À Laval, au nord de la métropole, Stephen Harper a toutefois peu de chance de faire une percée, si l'on se fie aux plus récents sondages. En 2006, la circonscription de Laval a été remportée par le Bloc québécois avec 10 000 voix d'avance sur le Parti libéral. Le Parti conservateur avait fini en troisième position. C'est le candidat Jean-Pierre Belisle qui porte cette année les couleurs du PC dans cette circonscription.

D'ailleurs, dans plusieurs régions du pays, l'avance du Parti conservateur semble s'effriter, selon deux sondages nationaux rendus publics en fin de semaine. L'écart entre le PC et le PLC à l'échelle canadienne aurait rétréci depuis le débat des chefs. Un coup de sonde CPAC-NANOS plaçait même le PC en tête par seulement quatre points hier. La plupart des sondages montrent toutefois une avance de cinq à sept points sur les libéraux. Le nombre d'indécis est très élevé.

Lors des élections de 2004 et 2006, Stephen Harper avait perdu des plumes dans la dernière semaine de la campagne, plombé par ses propres gaffes. Une source conservatrice haut placée a soutenu au Devoir la semaine dernière que le PC doit entrer dans la dernière semaine avec une bonne avance s'il espère remporter une majorité de sièges, puisque l'histoire montre que «le parti perd 2 ou 3 % dans la dernière semaine», a dit cette source. «Pour avoir une majorité, il faut avoir un bon coussin.»

Comment Stephen Harper aborde-t-il la dernière ligne droite cette fois? «J'ai dit dès le début que cette campagne serait difficile, a-t-il dit hier matin. Je me suis attendu à une grande bataille. On va continuer à travailler fort. Les sondages sont en hausse ou en baisse, mais à la fin, les électeurs votent une seule fois.»

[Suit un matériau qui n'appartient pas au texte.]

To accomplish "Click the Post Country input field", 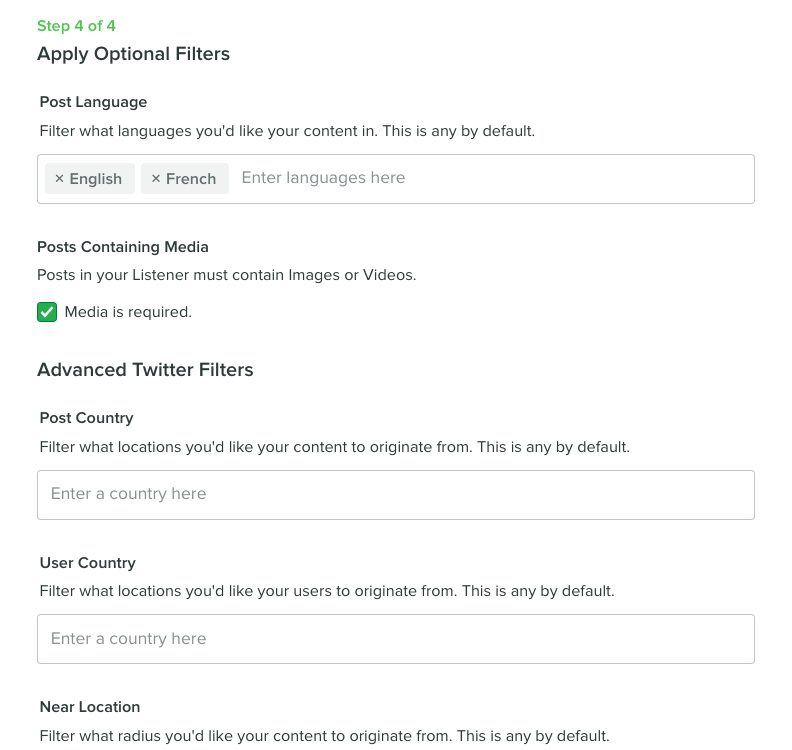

Au Québec, le Bloc a repris la tête dans les sondages. Pour tenter de renverser la vapeur, Stephen Harper a accordé une série d'entrevues dans les médias québécois hier. Au réseau TVA, le chef conservateur a soutenu avoir encore des chances de faire des gains dans les régions du Québec. Il a cité la Mauricie, l'Estrie et le Bas-Saint-Laurent. «On a besoin de représentants du Québec au gouvernement pour agir. Ce n'est pas dans l'intérêt du Québec d'être isolé», a-t-il dit.

Prestation pour enfants

Hier matin, Stephen Harper a annoncé que le prestation fiscale pour enfants de 100 $ par mois serait indexée à l'inflation s'il reprend le pouvoir. Une dépense de 50 millions de dollars par année pour le gouvernement. Rappelons que ces 1200 $ par année par enfant de moins de six ans sont imposables.

Par contre, le Parti conservateur a annoncé hier qu'une femme ou un homme chef d'une famille monoparentale ne verrait plus cette prestation imposée. Une autre dépense de 50 millions par année. Une mesure qui ne s'applique pas aux familles monoparentales les plus pauvres, puisqu'elles ne payent déjà pas d'impôt. Selon le PC, il y a 1,3 million de parents célibataires au Canada, dont 21 % sont à faible revenu.